» **WHAT IS BEING ASKED**: All of the data that appears below is to be given again precisely as written.

» **Records from a data source**:
****************

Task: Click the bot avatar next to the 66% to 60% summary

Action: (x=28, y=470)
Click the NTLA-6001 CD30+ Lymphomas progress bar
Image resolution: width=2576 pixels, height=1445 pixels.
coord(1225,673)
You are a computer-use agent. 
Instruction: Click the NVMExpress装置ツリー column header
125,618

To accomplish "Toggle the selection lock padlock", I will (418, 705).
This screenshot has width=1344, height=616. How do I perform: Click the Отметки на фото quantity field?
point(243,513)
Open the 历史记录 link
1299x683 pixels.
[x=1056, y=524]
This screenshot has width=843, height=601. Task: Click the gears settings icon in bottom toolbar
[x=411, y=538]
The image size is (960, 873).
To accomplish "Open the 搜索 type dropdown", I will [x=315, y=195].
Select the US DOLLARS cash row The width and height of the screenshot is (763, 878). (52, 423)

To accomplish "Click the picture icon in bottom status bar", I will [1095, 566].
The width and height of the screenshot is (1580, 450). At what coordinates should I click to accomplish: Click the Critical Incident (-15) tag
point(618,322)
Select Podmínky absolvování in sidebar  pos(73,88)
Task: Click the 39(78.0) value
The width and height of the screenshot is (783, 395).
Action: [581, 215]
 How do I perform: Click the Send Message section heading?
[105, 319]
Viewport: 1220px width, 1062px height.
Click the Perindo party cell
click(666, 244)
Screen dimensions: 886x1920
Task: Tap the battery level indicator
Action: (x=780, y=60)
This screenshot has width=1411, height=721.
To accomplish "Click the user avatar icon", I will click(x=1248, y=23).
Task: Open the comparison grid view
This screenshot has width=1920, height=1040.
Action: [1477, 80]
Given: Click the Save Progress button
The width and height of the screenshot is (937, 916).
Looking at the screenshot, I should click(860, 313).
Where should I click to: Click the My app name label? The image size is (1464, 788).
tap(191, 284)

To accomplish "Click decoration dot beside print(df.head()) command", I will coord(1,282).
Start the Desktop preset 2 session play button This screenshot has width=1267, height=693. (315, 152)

****************

» **RESPONSE BOX**:
Task: Click the bot avatar next to the 66% to 60% summary

Action: (x=28, y=470)
Click the NTLA-6001 CD30+ Lymphomas progress bar
Image resolution: width=2576 pixels, height=1445 pixels.
coord(1225,673)
You are a computer-use agent. 
Instruction: Click the NVMExpress装置ツリー column header
125,618

To accomplish "Toggle the selection lock padlock", I will (418, 705).
This screenshot has width=1344, height=616. How do I perform: Click the Отметки на фото quantity field?
point(243,513)
Open the 历史记录 link
1299x683 pixels.
[x=1056, y=524]
This screenshot has width=843, height=601. Task: Click the gears settings icon in bottom toolbar
[x=411, y=538]
The image size is (960, 873).
To accomplish "Open the 搜索 type dropdown", I will [x=315, y=195].
Select the US DOLLARS cash row The width and height of the screenshot is (763, 878). (52, 423)

To accomplish "Click the picture icon in bottom status bar", I will [1095, 566].
The width and height of the screenshot is (1580, 450). At what coordinates should I click to accomplish: Click the Critical Incident (-15) tag
point(618,322)
Select Podmínky absolvování in sidebar  pos(73,88)
Task: Click the 39(78.0) value
The width and height of the screenshot is (783, 395).
Action: [581, 215]
 How do I perform: Click the Send Message section heading?
[105, 319]
Viewport: 1220px width, 1062px height.
Click the Perindo party cell
click(666, 244)
Screen dimensions: 886x1920
Task: Tap the battery level indicator
Action: (x=780, y=60)
This screenshot has width=1411, height=721.
To accomplish "Click the user avatar icon", I will click(x=1248, y=23).
Task: Open the comparison grid view
This screenshot has width=1920, height=1040.
Action: [1477, 80]
Given: Click the Save Progress button
The width and height of the screenshot is (937, 916).
Looking at the screenshot, I should click(860, 313).
Where should I click to: Click the My app name label? The image size is (1464, 788).
tap(191, 284)

To accomplish "Click decoration dot beside print(df.head()) command", I will coord(1,282).
Start the Desktop preset 2 session play button This screenshot has width=1267, height=693. (315, 152)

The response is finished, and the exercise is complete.